CORMACK: The customer experience is a continual improvement program. It is based on what people tell us and on our initiatives to support how they would like for us to build the company. It is how we started the company in the first place. We didn’t do anything clever, we just asked customers what they wanted and then delivered it to them. It is an improvement based on that philosophy. We have this huge technological build that is going on at the moment, which we call turbocharging the network. We will soon be launching the highest speed services using 4G technologies. We will also be replacing every single base station in the country. We have already replaced several hundred in the greater Muscat Governorate and the Batinah coast. We will be moving around the country to modernize and replace every single base station and deliver broadband to a place near you. As you can see, these are tremendously large programs. The turbo charging program alone employs 650 people every day of the year. You can see the scale of what we are getting involved in. Nawras has always stood for customer experience. We have had 24/7 customer services since the beginning. We get great young people to work together as a family. They all understand and are convinced that customers matter. Therefore, they can easily work together. We have nearly 90% Omanization and I think that is one of the secrets to our success. I think the brand will continue to evolve. It will continue to stand for the customer experience and I really want us to be the coolest telecommunication company in the region.

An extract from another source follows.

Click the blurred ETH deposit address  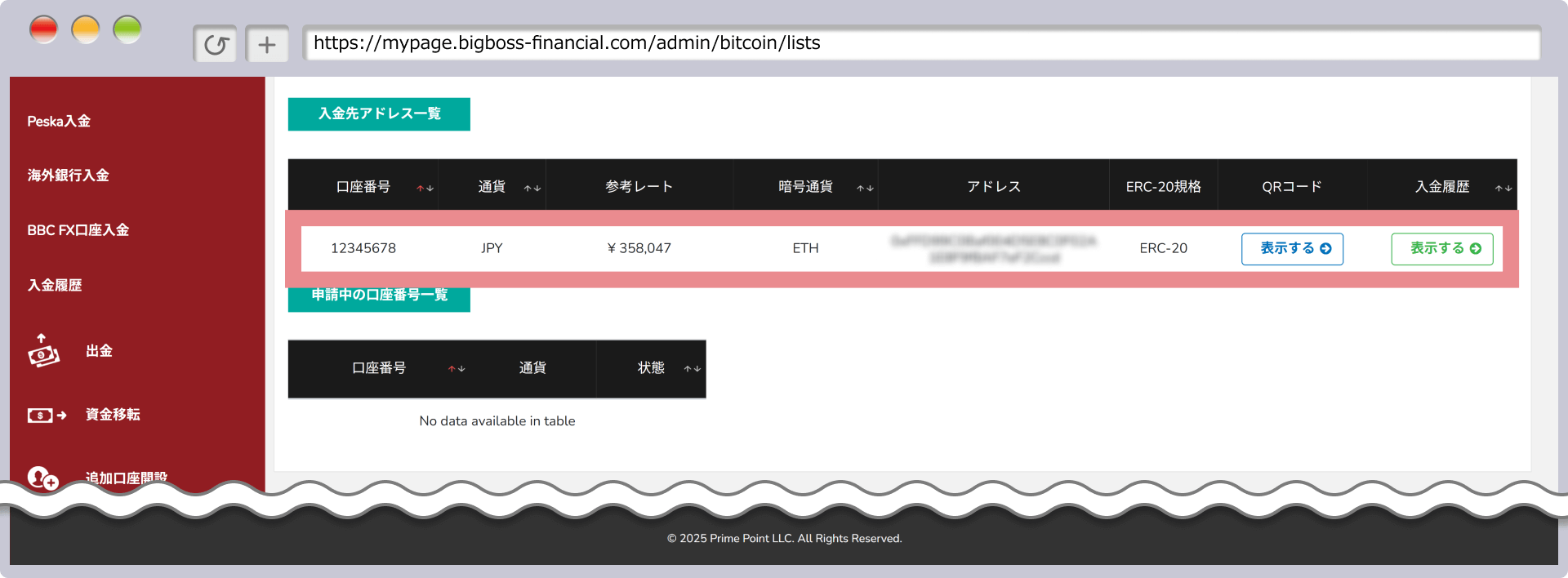(993, 249)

How has Omanization impacted the ICT sector? What actions is Nawras taking in order to ensure that the skill set of local workers is on par with what is being demanded from the industry?

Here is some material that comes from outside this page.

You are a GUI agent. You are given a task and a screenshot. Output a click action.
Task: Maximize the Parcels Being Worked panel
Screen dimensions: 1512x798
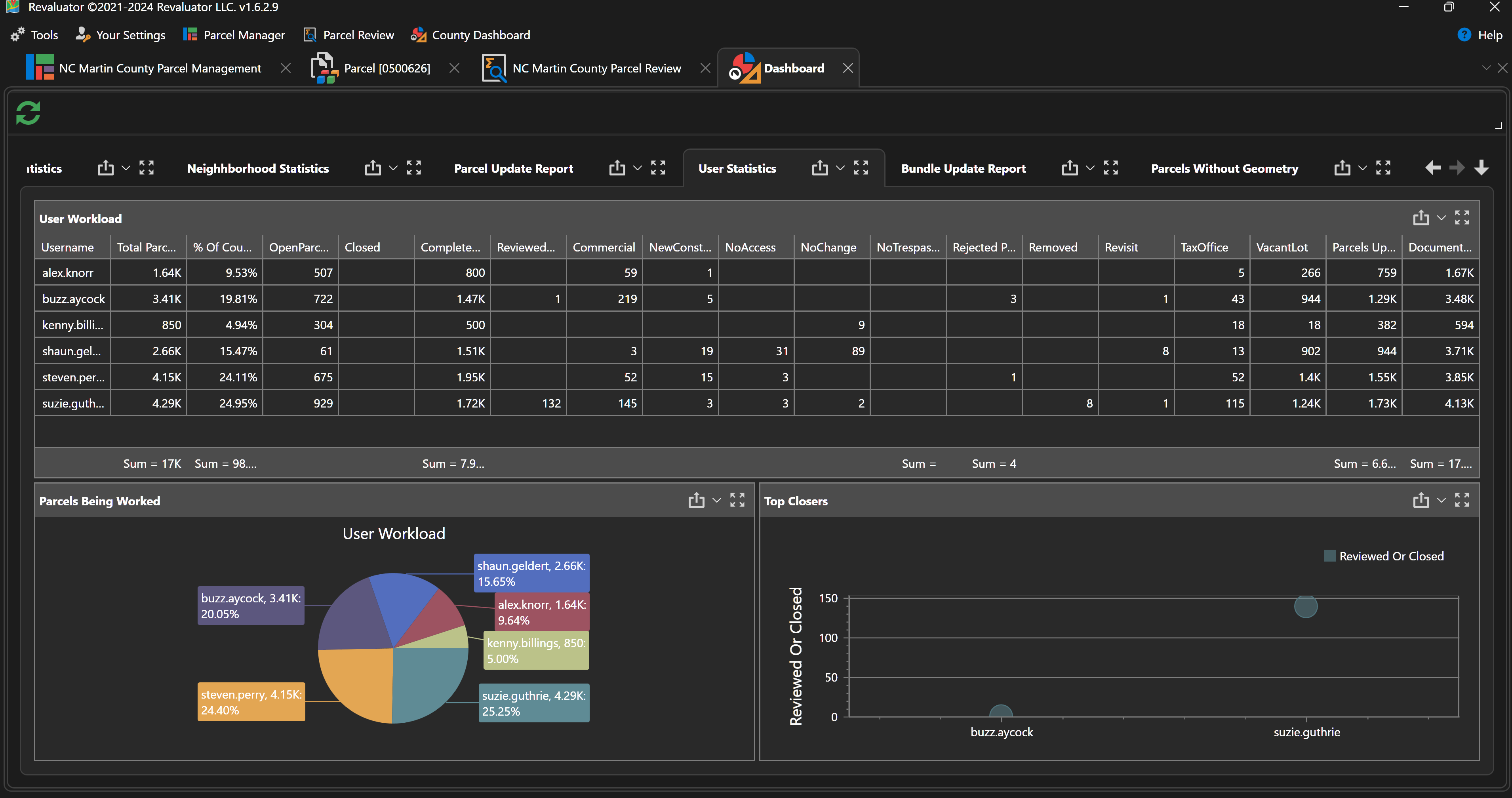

CORMACK: When Nawras started, we only had 250 people. 235 of those people had never worked in a mobile company before. Now we have grown to over 1,000 individuals who are directly employed by the Nawras family. They are now all telecommunication experts. The great thing is that we were able to find really bright young Omanis when we first started the company. We had 85% Omanization since day one when we switched on the service for customers in March 2005. I am happy to say we now have nearly 90% Omanization. I think it is our Omanization that has been the secret to our success. We have tried to train these young people and give them opportunities. It is very important for them to have on the job training. In fact, that is almost the most important thing. You also need vocational training to ensure that technologists or engineers are kept up to date in areas they do not know about. It has been beneficial to have someone who has done it before or a team leader from another market that has faced similar challenges. It can give you a tremendous amount of training. This has gone on consistently throughout the history of the company. In fact, people who started at relatively junior levels have joined me on the management team. They have been promoted through these 8 years right to the top of the company and they are all Omanis. However, it is very important to have an international element to a company such as ours because we have to stay in touch with the general trends. We have a constant percentage of 10% employed from maybe 25 or 35 nations. Some of them will be changing because there will be subject matter experts coming in to train people on a certain area. A significant portion of the rest is permanent staff members working together with our international team. I am thrilled with that. Finally, we are part of the Qtel Group and that gives us 17 other siblings to compare best practices with. We rotate our people through meetings and conferences and get them work experience in some of those other companies. It is great for young Omanis to be able to have this window to the world and when they come back they have new ideas for us.